++++ Raw data
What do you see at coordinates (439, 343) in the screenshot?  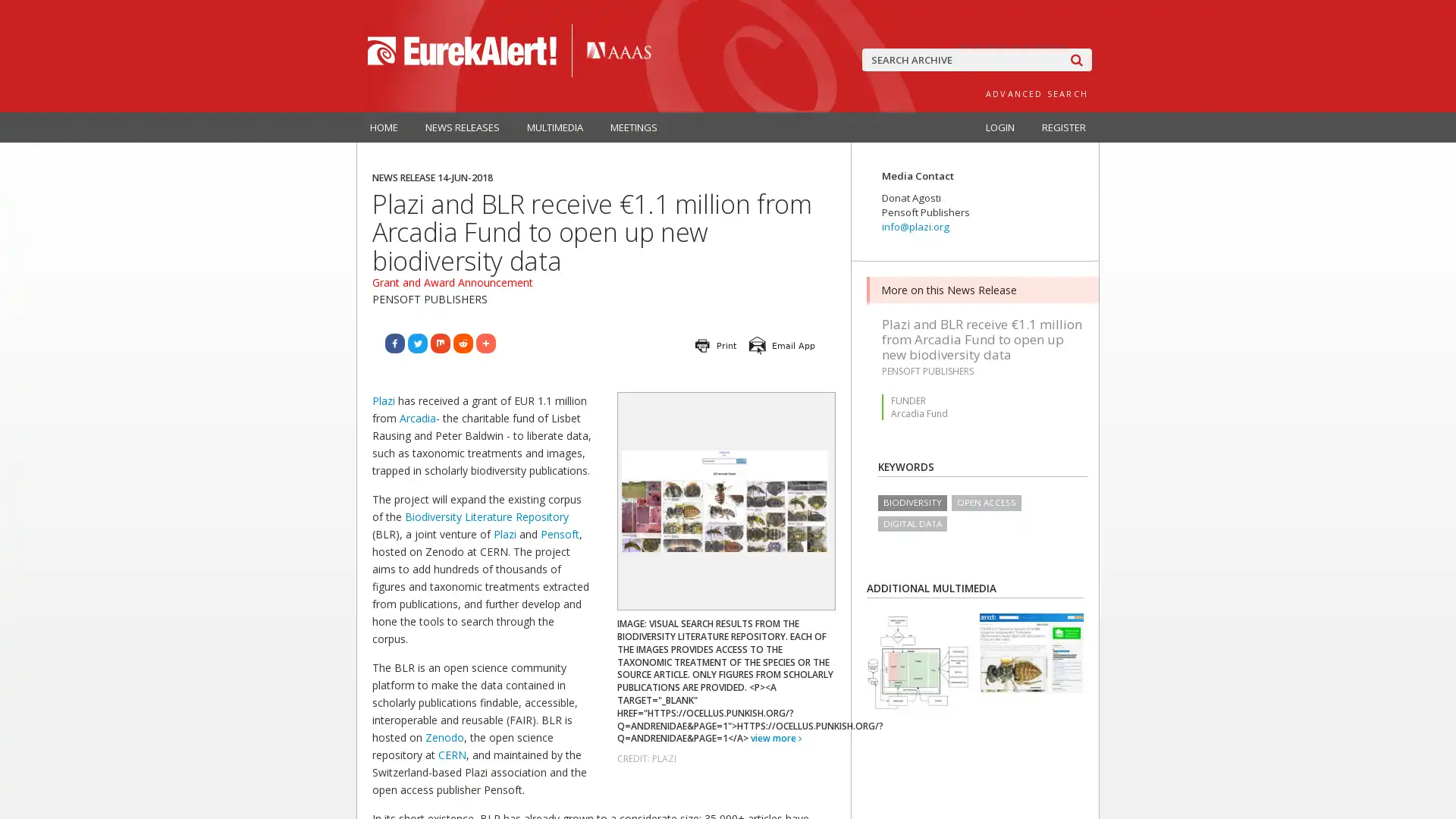 I see `Share to MIX` at bounding box center [439, 343].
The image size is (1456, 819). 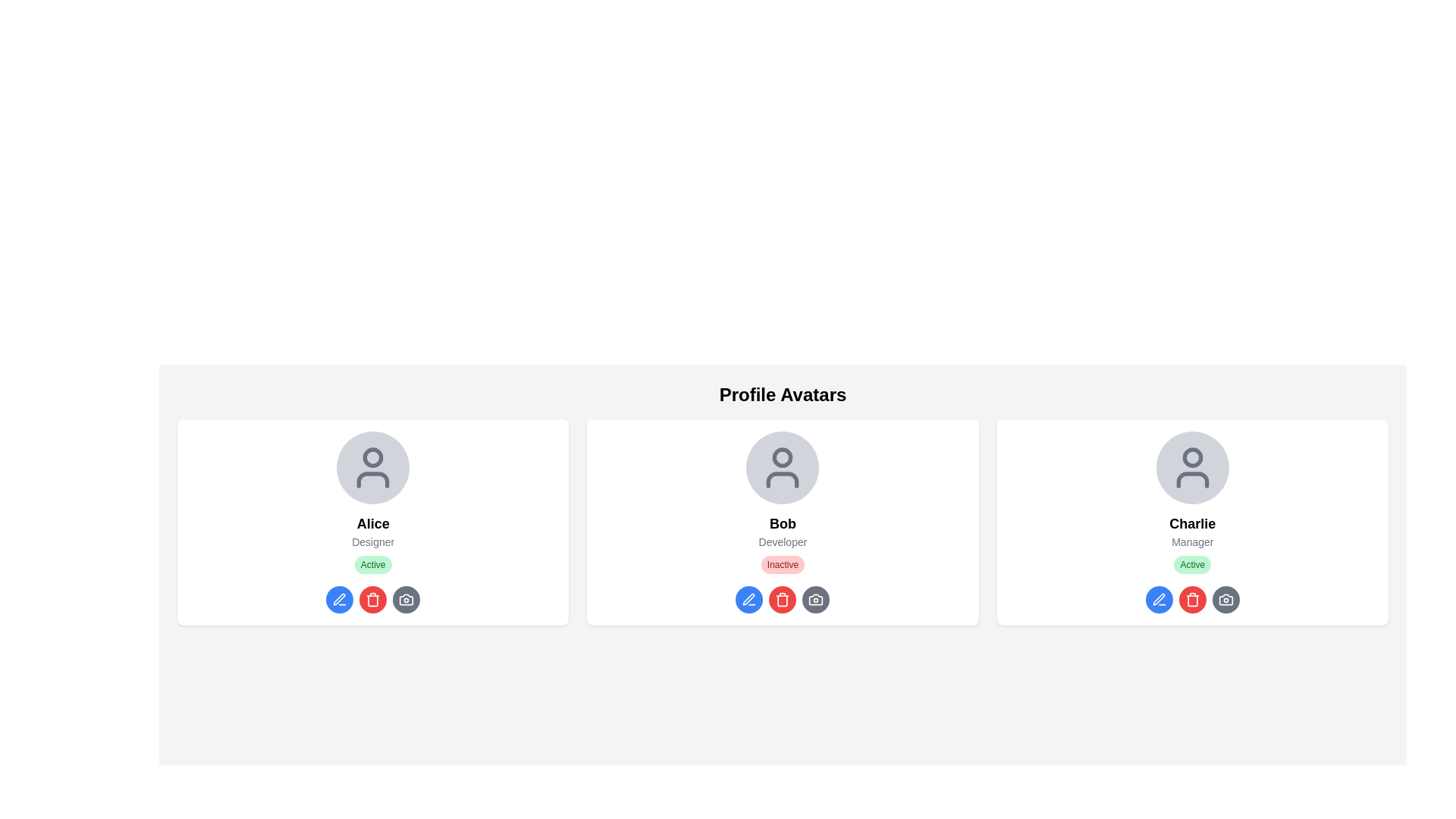 I want to click on the decorative graphical element at the top center of Alice's profile card in the Profile Avatars section, so click(x=373, y=457).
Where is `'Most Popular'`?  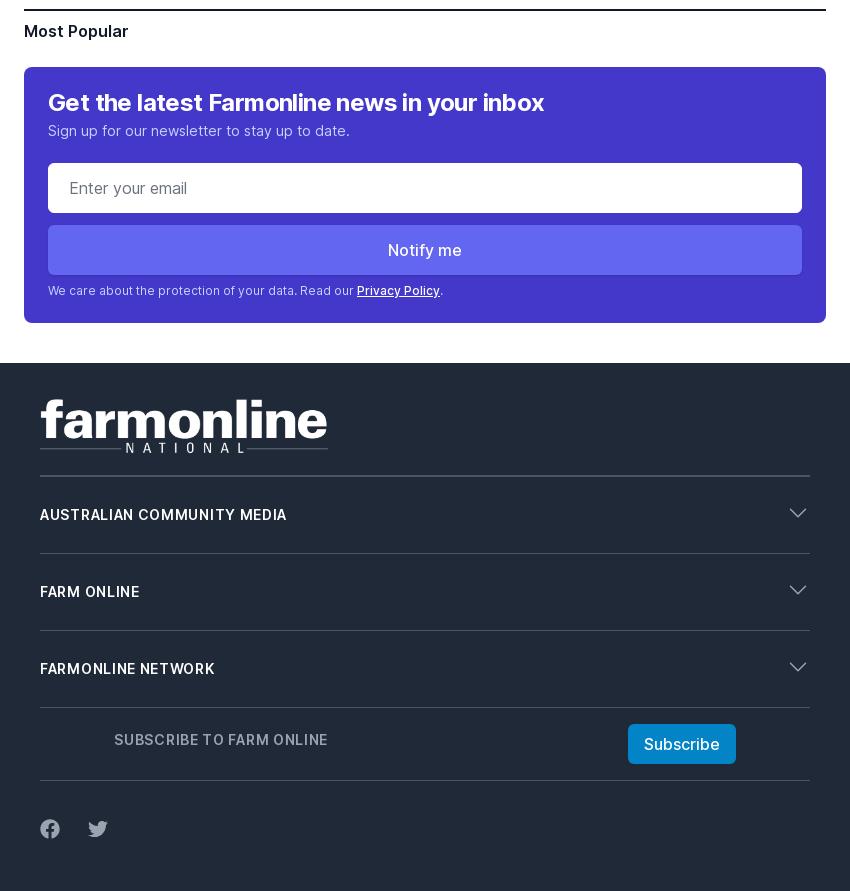 'Most Popular' is located at coordinates (76, 30).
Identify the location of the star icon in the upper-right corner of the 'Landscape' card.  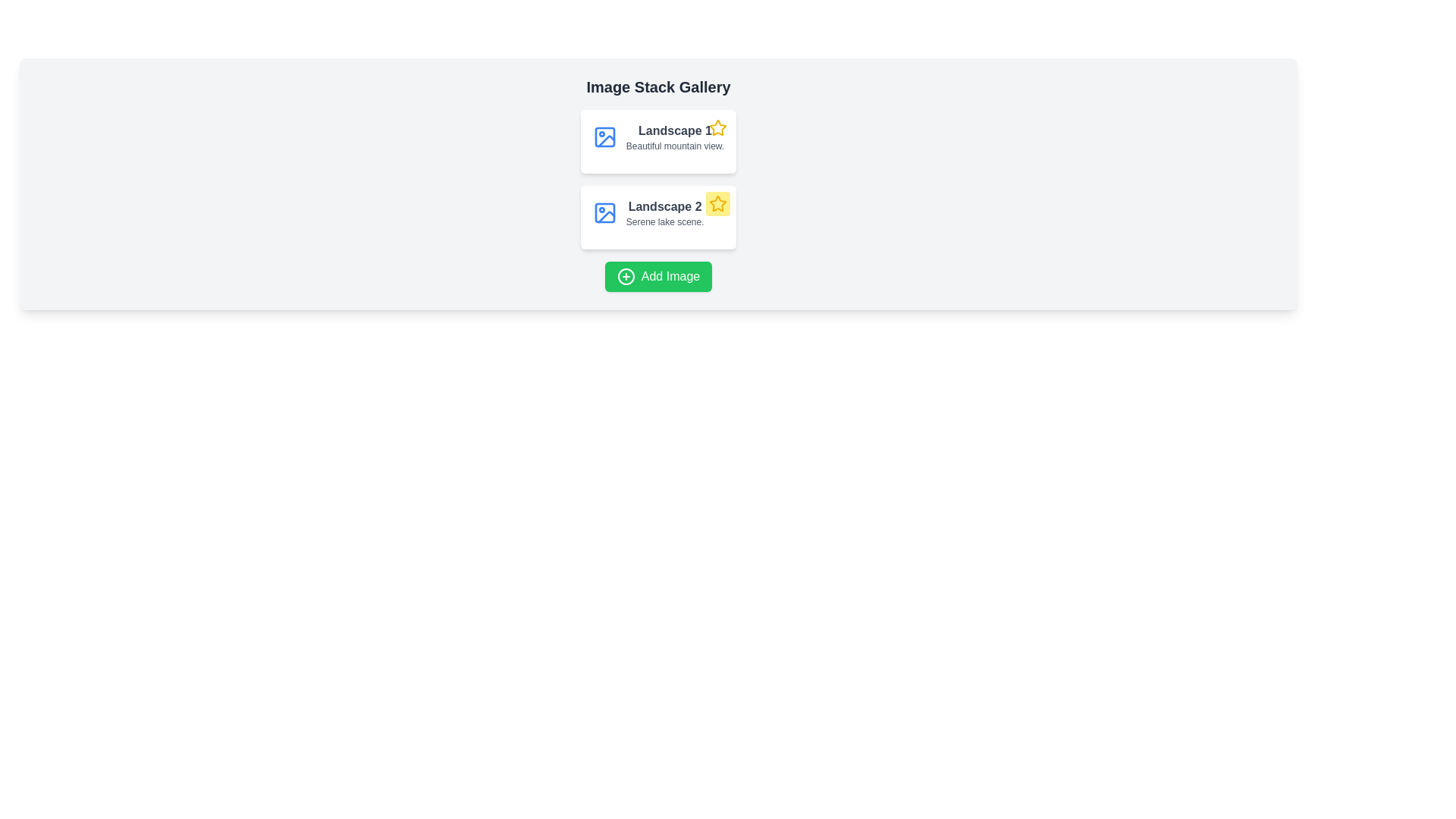
(717, 127).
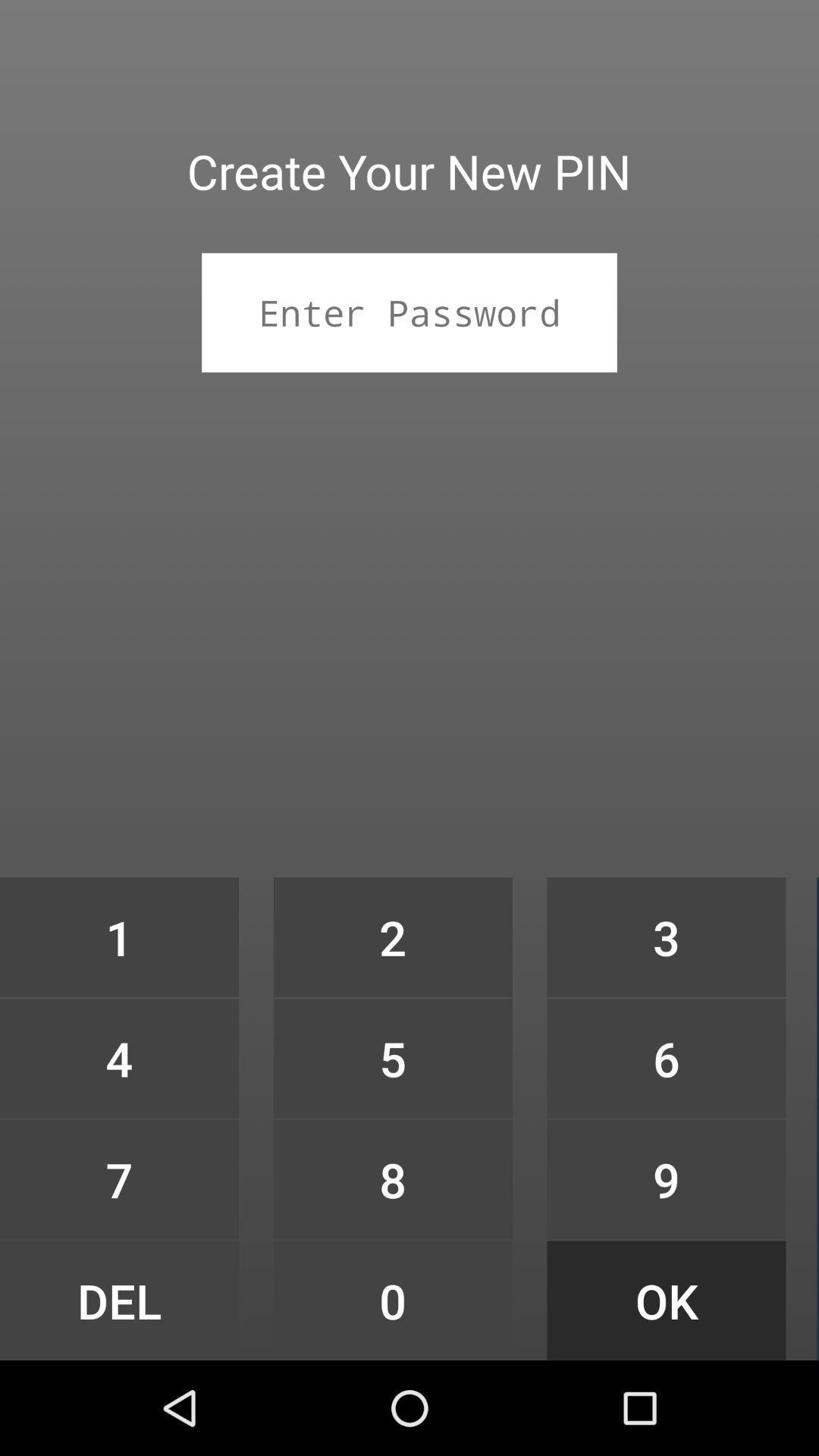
++++++++
Aim of the exercise
Recast the rows as a JSON list of strings, one string per line, starting with the line that contains "Identify the location" and going on through the last row. Skip blank lines and leave the pictures out.

Task result
[
  "Identify the location of the star icon in the upper-right corner of the 'Landscape' card.  ",
  "(717, 127)."
]